Tuesday, January 03, 2023

cherries, once again

 Did you know that January 3rd is National Chocolate Covered Cherry Day? As my granddaughter would say -- for real! I called Gail Ambrosias -- a renowned local chocolatier and a friend from the days when she and I used to bake at L'Etoile together. No one in her chocolate shop had ever heard of this, but they're bookmarking it for next year! In the meantime, they reminded me that they do make chocolate covered cherries for Valentine's Day, but that's just not the same. 

I called a few other chocolate shops -- nothing. Now, it so happens that we were gifted this winter a small sack of dried chocolate covered cherries (Harry and David sells them) so all is not lost. We will feast. But I'm getting to be suspicious about National Days, where the parties closest to the celebrated item themselves don't know about the special status of said item. For example, does anyone in the pasta making business even know that tomorrow is National Spaghetti Day?

So much to learn, so little time to do it!

Why bother with these odd invented celebrations? If you think about it, somewhere, sometime, for someone it really mattered. I can't locate the source of this tribute (I admit, I did not try hard), but I have to think that some people with a lot of cherries on their hands and a batch of chocolate melted and on the ready, were jubilant that their never ending work of pouring delicious chocolate over possibly spiked with alcohol cherries was being recognized with this designation. It's rather sad that we tend to take note only of things that matter to us. Sometimes it's good to step back and give a grateful nod to something so seemingly trivial as pouring chocolate over cherries.  


Here, at the farmette, January 3rd is turning out to be a very drippy day. It's the kind of weather that the chickens like more than us humans. Indeed, when I go out to feed them (a little late, because drippy weather makes you really drag yourself up and out in the morning), the six active girls are already foraging, happy to be able to claw at the unfrozen soil. (The seventh, Peach, who is granny-aged in chicken years, never ventures out beyond the barn anymore. Every morning I look to see if she has kicked the bucket, but no, she keeps on going in her very limited orbit.)
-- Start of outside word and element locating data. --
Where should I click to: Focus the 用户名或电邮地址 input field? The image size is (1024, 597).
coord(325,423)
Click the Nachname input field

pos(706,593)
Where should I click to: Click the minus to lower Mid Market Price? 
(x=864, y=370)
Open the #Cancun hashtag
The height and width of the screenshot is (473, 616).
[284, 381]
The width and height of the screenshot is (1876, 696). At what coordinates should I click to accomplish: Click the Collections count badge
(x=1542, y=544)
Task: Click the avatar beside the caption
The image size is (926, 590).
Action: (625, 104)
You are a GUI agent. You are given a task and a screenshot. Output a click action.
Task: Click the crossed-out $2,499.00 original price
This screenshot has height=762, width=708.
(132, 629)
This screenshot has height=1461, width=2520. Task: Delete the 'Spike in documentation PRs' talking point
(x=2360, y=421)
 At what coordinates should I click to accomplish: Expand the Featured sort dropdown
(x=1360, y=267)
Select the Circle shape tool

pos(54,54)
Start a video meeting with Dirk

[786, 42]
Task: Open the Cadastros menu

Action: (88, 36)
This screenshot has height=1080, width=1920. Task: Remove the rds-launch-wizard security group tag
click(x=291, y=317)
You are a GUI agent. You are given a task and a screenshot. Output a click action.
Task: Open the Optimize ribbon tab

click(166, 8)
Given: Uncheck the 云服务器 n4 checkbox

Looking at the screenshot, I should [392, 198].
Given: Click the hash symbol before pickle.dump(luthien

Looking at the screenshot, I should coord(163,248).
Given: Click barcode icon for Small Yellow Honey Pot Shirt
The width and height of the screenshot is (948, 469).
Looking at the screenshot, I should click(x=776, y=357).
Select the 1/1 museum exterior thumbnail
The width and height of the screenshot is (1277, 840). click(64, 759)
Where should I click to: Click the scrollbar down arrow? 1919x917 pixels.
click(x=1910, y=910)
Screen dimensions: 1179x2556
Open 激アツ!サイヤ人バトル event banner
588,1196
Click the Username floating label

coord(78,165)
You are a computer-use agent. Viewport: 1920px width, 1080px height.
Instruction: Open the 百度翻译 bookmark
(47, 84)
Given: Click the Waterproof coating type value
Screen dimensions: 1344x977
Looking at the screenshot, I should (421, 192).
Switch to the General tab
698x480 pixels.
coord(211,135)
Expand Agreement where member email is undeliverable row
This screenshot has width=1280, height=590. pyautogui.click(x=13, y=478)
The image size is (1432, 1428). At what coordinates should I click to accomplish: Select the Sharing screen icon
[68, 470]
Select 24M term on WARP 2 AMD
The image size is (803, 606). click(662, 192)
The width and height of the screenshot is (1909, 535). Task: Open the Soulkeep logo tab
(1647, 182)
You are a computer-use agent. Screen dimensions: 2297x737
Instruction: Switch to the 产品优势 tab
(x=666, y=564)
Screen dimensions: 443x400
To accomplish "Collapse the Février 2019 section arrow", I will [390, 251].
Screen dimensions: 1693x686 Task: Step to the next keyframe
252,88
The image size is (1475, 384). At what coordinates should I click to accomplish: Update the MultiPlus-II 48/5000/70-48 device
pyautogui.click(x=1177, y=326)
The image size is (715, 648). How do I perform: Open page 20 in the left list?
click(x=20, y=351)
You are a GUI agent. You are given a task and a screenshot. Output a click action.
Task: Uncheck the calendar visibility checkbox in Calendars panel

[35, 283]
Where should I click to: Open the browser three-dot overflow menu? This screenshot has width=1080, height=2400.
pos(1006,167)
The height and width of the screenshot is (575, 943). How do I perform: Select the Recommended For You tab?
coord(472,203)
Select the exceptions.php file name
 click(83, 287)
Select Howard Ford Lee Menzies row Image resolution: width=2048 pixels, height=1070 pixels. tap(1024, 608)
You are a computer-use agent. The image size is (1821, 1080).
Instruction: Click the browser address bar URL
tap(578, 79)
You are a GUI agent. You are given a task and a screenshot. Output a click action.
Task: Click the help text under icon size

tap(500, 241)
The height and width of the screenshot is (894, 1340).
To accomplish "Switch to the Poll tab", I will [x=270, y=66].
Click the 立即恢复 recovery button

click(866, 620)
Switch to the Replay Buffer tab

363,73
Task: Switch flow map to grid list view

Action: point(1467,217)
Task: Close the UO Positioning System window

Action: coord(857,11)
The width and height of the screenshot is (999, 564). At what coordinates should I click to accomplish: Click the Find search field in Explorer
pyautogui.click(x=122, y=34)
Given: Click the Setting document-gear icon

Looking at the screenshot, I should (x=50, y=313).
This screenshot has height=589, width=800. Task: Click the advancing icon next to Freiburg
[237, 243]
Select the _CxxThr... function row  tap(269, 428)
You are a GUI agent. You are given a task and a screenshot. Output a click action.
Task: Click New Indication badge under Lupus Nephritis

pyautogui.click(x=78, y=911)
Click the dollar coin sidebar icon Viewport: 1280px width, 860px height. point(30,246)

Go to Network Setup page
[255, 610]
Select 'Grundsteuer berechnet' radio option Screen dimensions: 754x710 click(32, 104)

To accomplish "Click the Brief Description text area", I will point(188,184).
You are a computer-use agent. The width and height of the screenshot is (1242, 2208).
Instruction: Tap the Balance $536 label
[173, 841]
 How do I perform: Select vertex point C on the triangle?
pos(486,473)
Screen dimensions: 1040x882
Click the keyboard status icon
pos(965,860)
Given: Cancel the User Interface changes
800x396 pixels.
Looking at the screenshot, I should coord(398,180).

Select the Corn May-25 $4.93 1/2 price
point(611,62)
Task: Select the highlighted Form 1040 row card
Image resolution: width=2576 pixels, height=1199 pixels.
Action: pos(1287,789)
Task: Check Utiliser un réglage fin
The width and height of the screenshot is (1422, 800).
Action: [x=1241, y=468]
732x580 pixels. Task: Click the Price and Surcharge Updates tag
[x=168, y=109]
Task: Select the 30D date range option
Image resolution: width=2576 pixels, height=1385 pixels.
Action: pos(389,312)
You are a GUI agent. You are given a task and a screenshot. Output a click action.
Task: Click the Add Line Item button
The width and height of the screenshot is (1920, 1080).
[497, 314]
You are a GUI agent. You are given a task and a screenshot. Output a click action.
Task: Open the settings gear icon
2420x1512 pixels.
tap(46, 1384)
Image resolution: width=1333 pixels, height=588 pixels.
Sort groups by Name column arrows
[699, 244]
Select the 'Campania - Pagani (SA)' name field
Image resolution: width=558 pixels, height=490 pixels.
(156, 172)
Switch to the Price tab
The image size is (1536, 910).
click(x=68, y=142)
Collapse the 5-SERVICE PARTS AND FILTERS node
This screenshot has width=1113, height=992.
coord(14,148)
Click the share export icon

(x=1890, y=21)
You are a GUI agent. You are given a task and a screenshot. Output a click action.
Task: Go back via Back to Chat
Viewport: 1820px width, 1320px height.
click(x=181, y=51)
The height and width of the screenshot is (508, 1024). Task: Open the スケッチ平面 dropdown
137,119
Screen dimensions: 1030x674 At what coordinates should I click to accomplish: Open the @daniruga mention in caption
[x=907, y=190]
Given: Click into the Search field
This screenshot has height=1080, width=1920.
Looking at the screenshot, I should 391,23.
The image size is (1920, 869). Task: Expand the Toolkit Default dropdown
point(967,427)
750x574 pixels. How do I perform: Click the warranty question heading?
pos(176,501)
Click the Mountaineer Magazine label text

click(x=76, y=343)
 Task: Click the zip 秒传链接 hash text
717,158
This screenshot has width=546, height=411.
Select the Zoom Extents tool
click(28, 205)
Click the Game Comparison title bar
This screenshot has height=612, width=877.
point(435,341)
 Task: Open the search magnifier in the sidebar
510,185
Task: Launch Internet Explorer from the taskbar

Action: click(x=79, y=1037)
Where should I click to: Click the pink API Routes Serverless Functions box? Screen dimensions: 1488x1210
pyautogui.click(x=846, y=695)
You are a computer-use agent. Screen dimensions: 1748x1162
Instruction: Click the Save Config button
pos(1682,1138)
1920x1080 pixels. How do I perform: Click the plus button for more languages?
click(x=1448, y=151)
We feast on a breakfast of oatmeal (not tempted by croissants at our local bakery! no way! oatmeal all the way!).




I tell Ed that if we are to walk it should be in the morning, because the showers will only intensify by midday. But the guy doesn't push himself in the new year and I can tell that he is too immersed in some late stage of his machine design, so I leave him to his Zoom calls and head out alone. To the New Development, which is perhaps a tad boring, but if you skirt the edge of it, at least you get a good view of the farmette in all its glory looking in from the north. (This is the way we appear to all those multitudes living in the new houses that have cropped up. Between us and them -- a field of prairie flowers.)




It's the last of my quiet days. The kids are back in town tomorrow and there will be a host of events, appointments, trips and celebrations to attend to. Which, of course, is as it should be. Still, I did like the gentle start to the New Year. A slow ease rather than a raucous plunge. Shoring up the energy for what's ahead.